If the computing workloads of a Hadoop cluster fluctuate on a regular basis, you can add and remove a specific number of task nodes at fixed points in time every day, every week, or every month to supplement the computing power. This ensures job completion at low costs.

Prerequisites

An auto scaling machine group is created. For more information, see Create an auto scaling machine group.

Configure auto scaling rules by time

For more information about how to configure basic information and cost optimization policies, see Manage auto scaling.

If you want to configure auto scaling rules by time in E-MapReduce (EMR), you can configure the relevant parameters based on the descriptions in the following table.

Auto scaling rules are divided into scale-out rules and scale-in rules. This topic uses a scale-out rule as an example. If you disable auto scaling for a cluster, all auto scaling rules are cleared. If you enable auto scaling for the cluster again, you must reconfigure auto scaling rules. Expansion by time
Parameter Description
Rule Name The name of the auto scaling rule. The name must be unique in a cluster.
Rule execution cycle
  • Run Periodically: Auto scaling is performed at a specific point in time every day, every week, or every month.
  • Run Once: Auto scaling is performed only once at a specific point in time.
Retry Interval(Seconds) The retry interval. Auto scaling may not be performed at the specified point in time due to various reasons. If the retry interval is set, the system tries to perform auto scaling every 30 seconds during the period specified by this parameter until auto scaling succeeds. Valid values: 0 to 21600.

For example, auto scaling operation A needs to be performed within a specified period of time. If auto scaling operation B is still in progress or is in the cooldown state during this period, operation A cannot be performed. In this case, the system tries to perform operation A every 30 seconds within the retry interval you specified. If required conditions are met, the cluster immediately runs auto scaling.

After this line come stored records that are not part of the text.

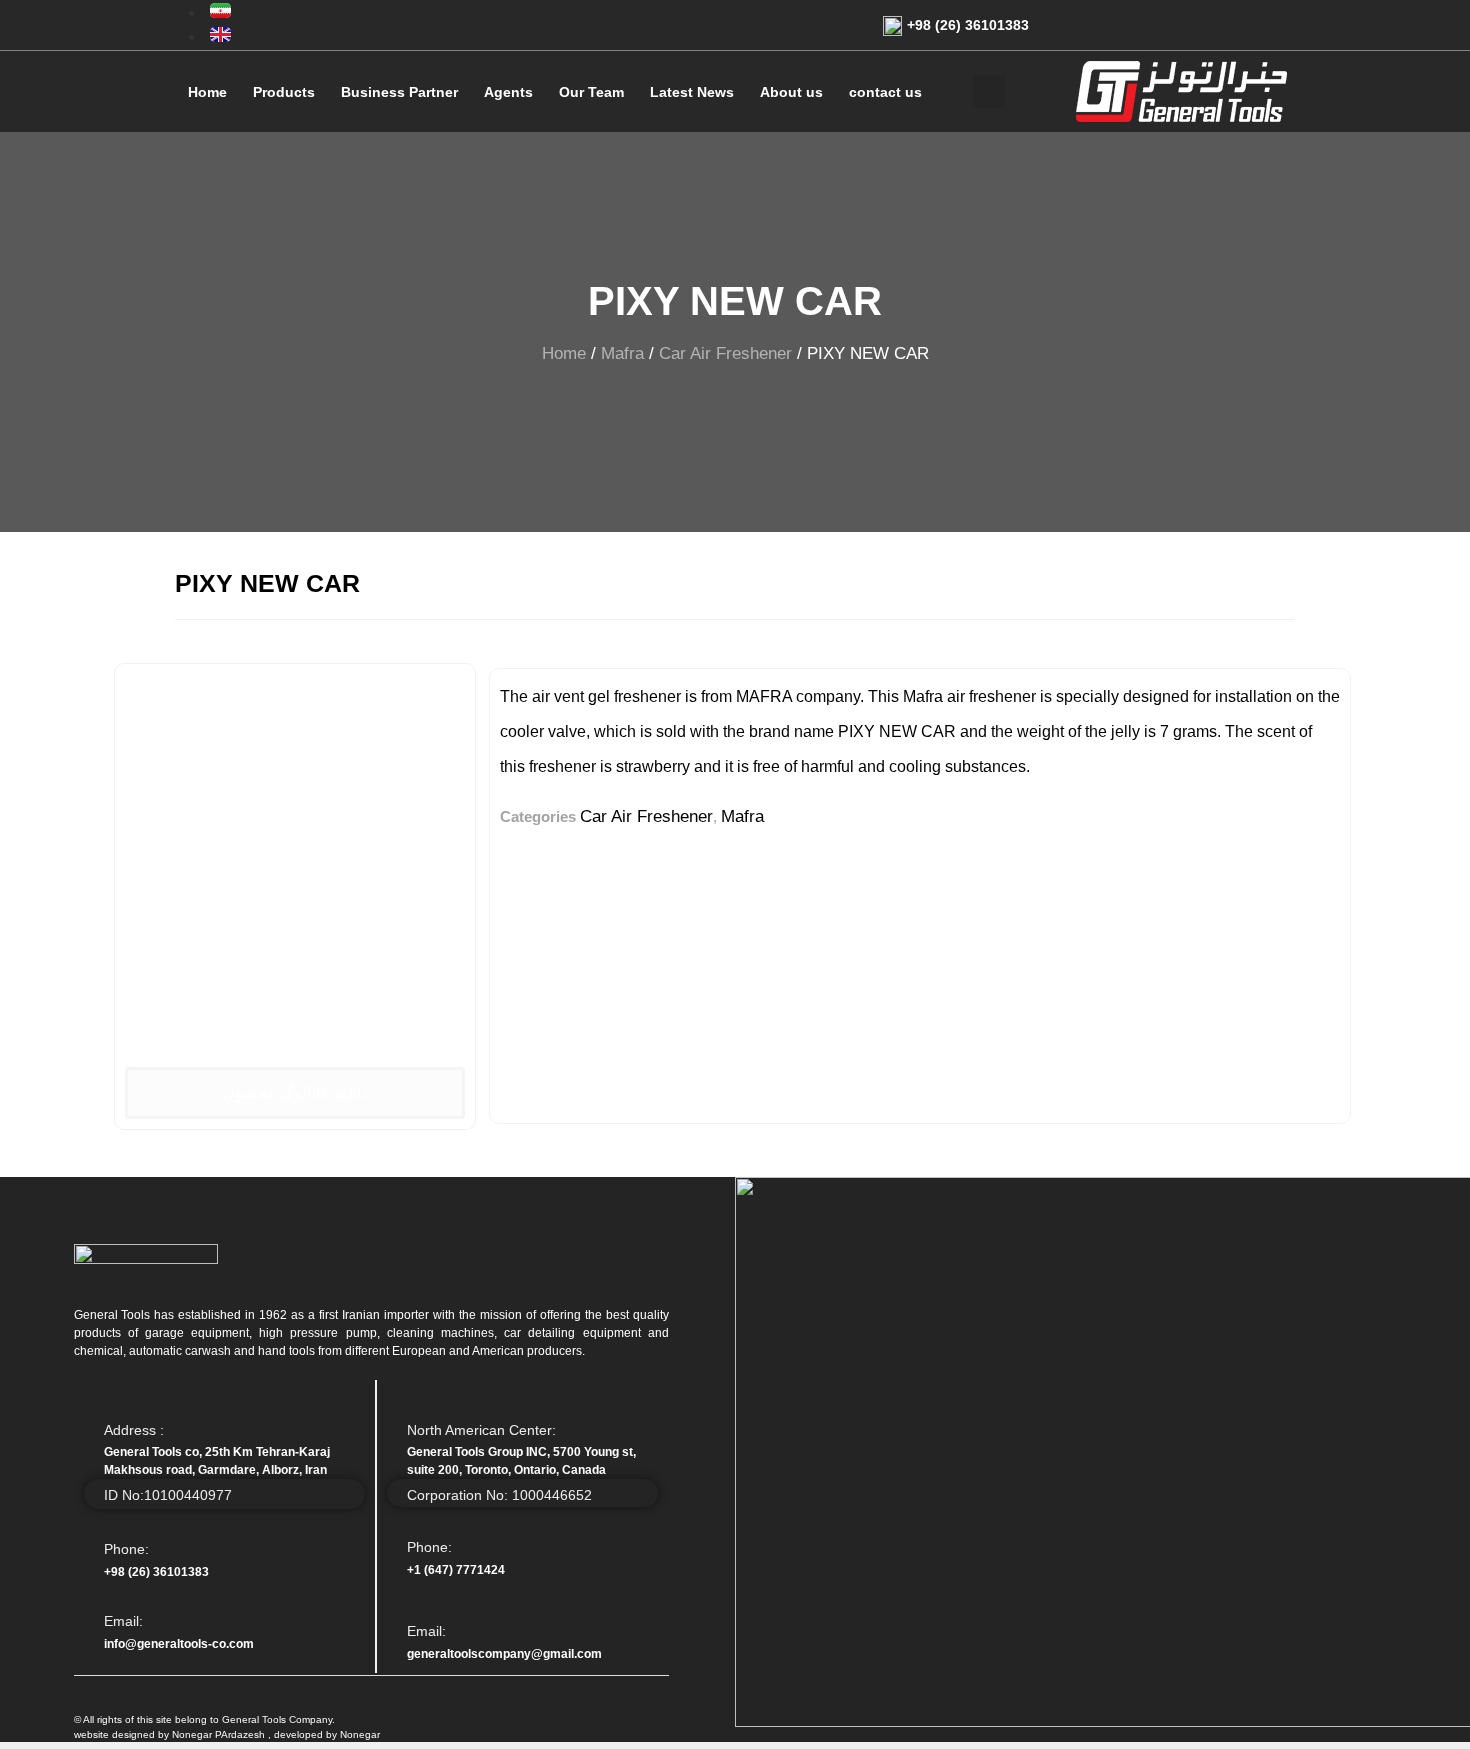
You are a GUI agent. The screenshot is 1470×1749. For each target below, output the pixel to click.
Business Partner (399, 92)
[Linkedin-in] (1161, 23)
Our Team (591, 92)
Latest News (692, 92)
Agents (508, 92)
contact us (885, 92)
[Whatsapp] (1196, 23)
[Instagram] (1232, 23)
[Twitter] (1125, 23)
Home (207, 92)
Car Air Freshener (725, 353)
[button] (295, 1093)
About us (791, 92)
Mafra (622, 353)
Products (284, 92)
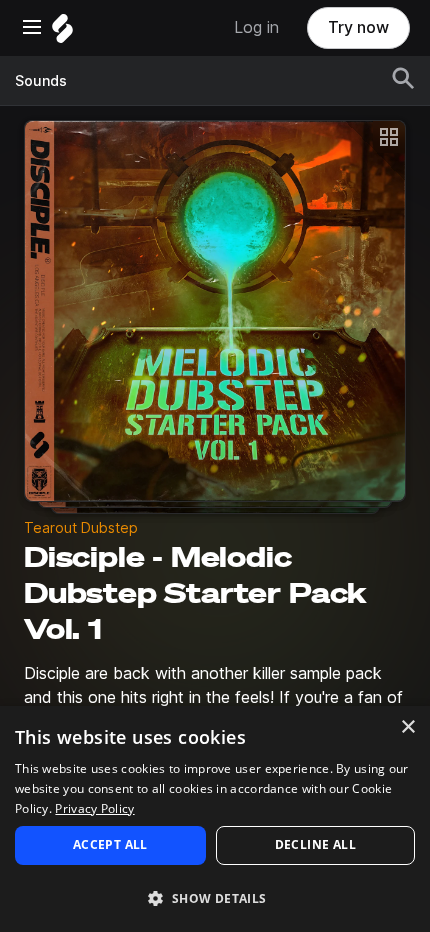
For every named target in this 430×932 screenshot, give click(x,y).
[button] (215, 897)
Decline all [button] (315, 844)
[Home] (62, 33)
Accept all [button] (110, 844)
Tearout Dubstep (81, 528)
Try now (358, 27)
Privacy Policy (94, 808)
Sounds (41, 81)
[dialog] (215, 819)
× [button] (407, 727)
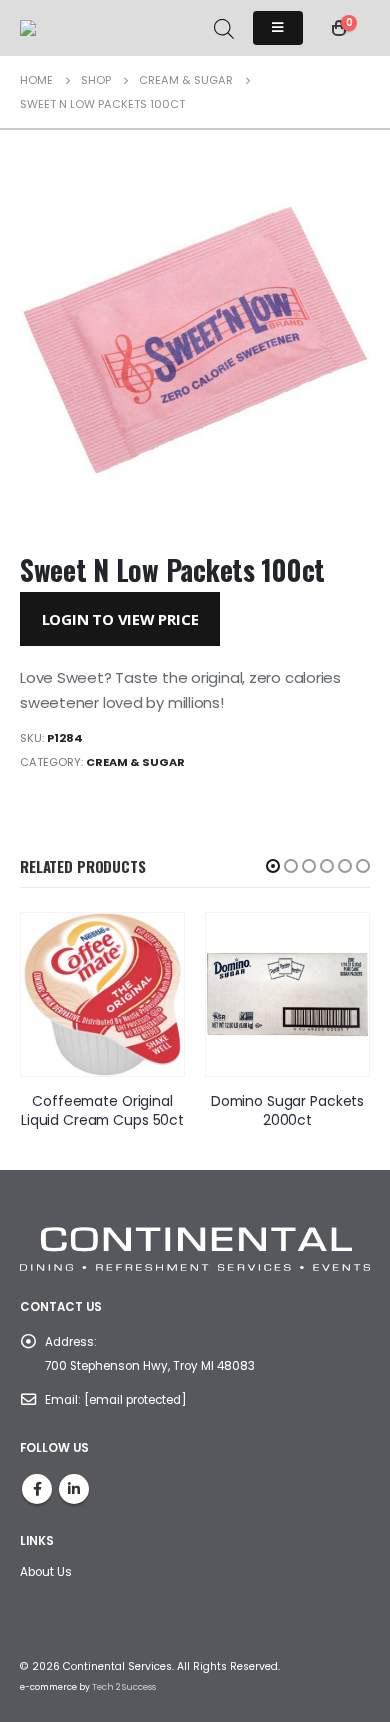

Scale Out(Nodes) The number of task nodes you want to add to the cluster each time an auto scaling rule is triggered.
Cooldown(Seconds) The interval between two auto scaling activities. Auto scaling is forbidden during the cooldown.

Configure the specifications of nodes

You can specify the hardware specifications of the nodes that are used to scale in or scale out a cluster. You can configure the specifications only before you enable auto scaling. You are not allowed to modify the specifications after you enable auto scaling. If modifications are required due to special circumstances, disable auto scaling, modify the specifications, and then enable auto scaling again.

  • The system automatically searches for the instance types that match the vCPU and memory specifications you specified and displays the instance types in the Instance Type section. You must select one or more instance types in the Instance Type section so that the cluster can be scaled based on the selected instance types.
  • You can select a maximum of three instance types. This prevents auto scaling failures due to insufficient Elastic Compute Service (ECS) resources.
  • Regardless of whether you select an ultra disk or a standard SSD, the minimum size of a data disk is 40 GB.